#### [Given data]
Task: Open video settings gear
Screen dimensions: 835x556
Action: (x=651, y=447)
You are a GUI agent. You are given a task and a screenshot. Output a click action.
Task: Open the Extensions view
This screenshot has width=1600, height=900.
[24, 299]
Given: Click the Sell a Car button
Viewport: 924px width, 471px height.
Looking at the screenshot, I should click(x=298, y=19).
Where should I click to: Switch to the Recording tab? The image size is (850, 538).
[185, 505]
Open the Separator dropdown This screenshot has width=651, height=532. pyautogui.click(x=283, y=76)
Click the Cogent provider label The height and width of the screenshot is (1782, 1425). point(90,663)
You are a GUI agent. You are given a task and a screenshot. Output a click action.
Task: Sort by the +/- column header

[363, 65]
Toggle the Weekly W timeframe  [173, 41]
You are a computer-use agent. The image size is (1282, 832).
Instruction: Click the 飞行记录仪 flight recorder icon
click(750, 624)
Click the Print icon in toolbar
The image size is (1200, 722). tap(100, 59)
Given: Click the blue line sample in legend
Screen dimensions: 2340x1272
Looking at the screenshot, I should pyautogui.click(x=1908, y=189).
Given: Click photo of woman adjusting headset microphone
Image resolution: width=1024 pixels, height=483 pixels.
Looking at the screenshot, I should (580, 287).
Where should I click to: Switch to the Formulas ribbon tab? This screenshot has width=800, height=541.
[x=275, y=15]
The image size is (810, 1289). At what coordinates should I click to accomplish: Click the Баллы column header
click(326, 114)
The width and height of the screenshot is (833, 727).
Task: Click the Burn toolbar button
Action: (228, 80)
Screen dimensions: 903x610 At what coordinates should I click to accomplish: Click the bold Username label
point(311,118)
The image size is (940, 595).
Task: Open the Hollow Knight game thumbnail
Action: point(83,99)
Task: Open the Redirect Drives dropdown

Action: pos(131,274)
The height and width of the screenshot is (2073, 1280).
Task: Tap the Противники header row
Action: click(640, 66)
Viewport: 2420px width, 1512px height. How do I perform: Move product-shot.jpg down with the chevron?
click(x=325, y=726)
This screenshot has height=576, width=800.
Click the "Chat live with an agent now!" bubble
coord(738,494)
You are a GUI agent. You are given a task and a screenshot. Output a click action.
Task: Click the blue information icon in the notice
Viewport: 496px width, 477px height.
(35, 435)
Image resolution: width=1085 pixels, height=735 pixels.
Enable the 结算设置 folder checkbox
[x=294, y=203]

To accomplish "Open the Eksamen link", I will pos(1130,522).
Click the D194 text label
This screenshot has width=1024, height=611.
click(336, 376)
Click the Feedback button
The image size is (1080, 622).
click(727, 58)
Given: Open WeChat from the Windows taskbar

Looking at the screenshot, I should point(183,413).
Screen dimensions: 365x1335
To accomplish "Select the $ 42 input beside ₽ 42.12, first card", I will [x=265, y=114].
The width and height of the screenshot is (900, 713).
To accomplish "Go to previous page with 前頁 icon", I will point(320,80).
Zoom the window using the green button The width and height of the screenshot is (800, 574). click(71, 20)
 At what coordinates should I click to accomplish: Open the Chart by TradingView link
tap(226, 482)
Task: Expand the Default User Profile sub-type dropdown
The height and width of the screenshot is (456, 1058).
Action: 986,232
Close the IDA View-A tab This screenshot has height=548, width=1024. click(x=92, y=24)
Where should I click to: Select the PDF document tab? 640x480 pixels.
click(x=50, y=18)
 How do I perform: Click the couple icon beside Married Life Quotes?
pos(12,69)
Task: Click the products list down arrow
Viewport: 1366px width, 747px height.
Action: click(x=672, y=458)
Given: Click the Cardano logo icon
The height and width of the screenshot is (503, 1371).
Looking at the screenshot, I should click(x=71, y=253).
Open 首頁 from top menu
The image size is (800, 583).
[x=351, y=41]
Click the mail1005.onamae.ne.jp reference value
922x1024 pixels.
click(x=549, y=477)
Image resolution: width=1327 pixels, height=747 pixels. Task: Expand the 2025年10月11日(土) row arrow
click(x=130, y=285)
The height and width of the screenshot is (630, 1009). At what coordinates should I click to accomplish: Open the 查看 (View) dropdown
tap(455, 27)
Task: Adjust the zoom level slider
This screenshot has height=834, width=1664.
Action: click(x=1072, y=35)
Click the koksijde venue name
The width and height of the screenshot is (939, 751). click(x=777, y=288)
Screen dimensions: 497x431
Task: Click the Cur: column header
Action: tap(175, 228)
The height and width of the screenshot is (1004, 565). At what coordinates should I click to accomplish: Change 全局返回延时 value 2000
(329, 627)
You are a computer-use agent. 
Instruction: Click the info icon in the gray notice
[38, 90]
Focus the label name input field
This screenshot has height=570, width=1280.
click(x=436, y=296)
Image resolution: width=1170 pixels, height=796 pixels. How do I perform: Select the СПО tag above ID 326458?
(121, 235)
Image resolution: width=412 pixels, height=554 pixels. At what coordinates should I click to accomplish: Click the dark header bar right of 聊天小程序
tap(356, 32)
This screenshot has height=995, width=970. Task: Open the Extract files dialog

#### [Exercise description]
Retype the line containing "Image resolution: width=1170" and all the lines after it, ending with the final line of the material, exactly.

#### [The answer]
Image resolution: width=1170 pixels, height=796 pixels. How do I perform: Select the СПО tag above ID 326458?
(121, 235)
Image resolution: width=412 pixels, height=554 pixels. At what coordinates should I click to accomplish: Click the dark header bar right of 聊天小程序
tap(356, 32)
This screenshot has height=995, width=970. Task: Open the Extract files dialog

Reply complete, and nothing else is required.